In fact, maybe the reality that feels so painfully “less than ideal” actually fulfills the sacred purpose of inviting the growth we need to actually live “ideal” relationships. Maybe the power lies in the fact that the profound gap between the real and the ideal invites us into a deeper relationship with Jesus Christ where He heals and sanctifies what feels broken, building wisdom, strength, and love in the process. Miraculously, it is through His grace and redemption, and His alone, that we can become the kind of people in the kinds of relationships that we seek to have in heaven.
I have come to believe that “perfection” isn’t actually possible in family relationships, for anyone—at least in this life. But honesty, integrity, and genuine closeness are. In fact, pretending or expecting perfection will interfere with genuine closeness to God, our families, and others. Instead, as we allow ourselves to be seen as we truly are by Christ, our families, and others, including in all that is “less than ideal,” we can invite His sanctifying power into our lives. We can experience His miraculous power to reconcile the unresolvable, fill us with His love, and change us into beings that have deeper relationships with Him and our loved ones.
Perhaps the most sacred purpose of the family proclamation is to assure us that because of Jesus Christ, the “ideal” family can be the eternal destiny for each of us.
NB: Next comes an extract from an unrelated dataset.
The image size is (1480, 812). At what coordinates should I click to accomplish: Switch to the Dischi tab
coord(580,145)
As beloved sons and daughters of heavenly parents, we all belong to an eternal family. Our unique experience in mortality is an essential part of our Father’s plan to help us progress and “ultimately realize [our] divine destiny as heirs of eternal life”6—the same beautiful family life He experiences, however different from the ideal our family experiences now seem to be. As Elder D. Todd Christofferson of the Quorum of the Twelve Apostles declared: “The Atonement of Jesus Christ has anticipated and, in the end, will compensate all deprivation and loss for those who turn to Him. No one is predestined to receive less than all that the Father has for His children.”7
Just as the Lord promised Jacob in the midst of the challenges of his “less than ideal” family, His covenant relationship with us reassures us, “I am with thee, and will keep thee in all places whither thou goest, and will bring thee again [home]; for I will not leave thee, until I have done that which I have spoken to thee of” (Genesis 28:15). As we follow Him, no matter what our imperfect realities look like, He will not “let us go,” until we have become all we desire to be, bound in family relationships of sublime joy eternally.
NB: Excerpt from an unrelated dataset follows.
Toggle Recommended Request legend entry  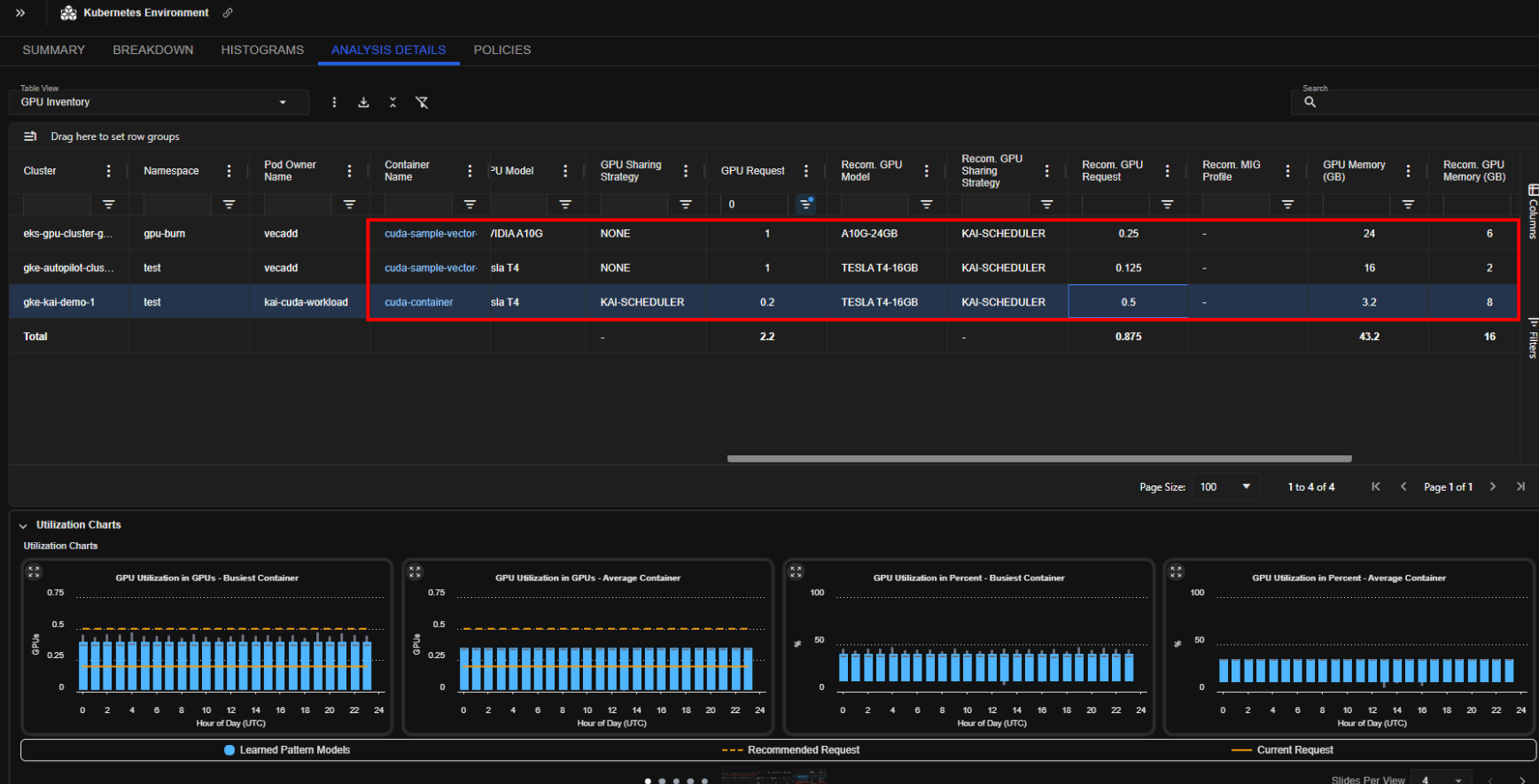pyautogui.click(x=790, y=750)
1. See “The Family: A Proclamation to the World,” ChurchofJesusChrist.org.
2. Henry B. Eyring, “The Family,” Liahona, Oct. 1998, 10.
3. See Gerrit W. Gong, “Covenant Belonging,” Liahona, Nov. 2019, 80–83.
4. Jeffrey R. Holland, “A Saint Through the Atonement of Christ the Lord” (Brigham Young University devotional address, Jan. 18, 2022), 1, speeches.byu.edu.
5. Ty Mansfield, Voices of Hope (2011), 5.
6. “The Family: A Proclamation to the World.”
7. D. Todd Christofferson, “Why Marriage, Why Family,” Liahona, May 2015, 52.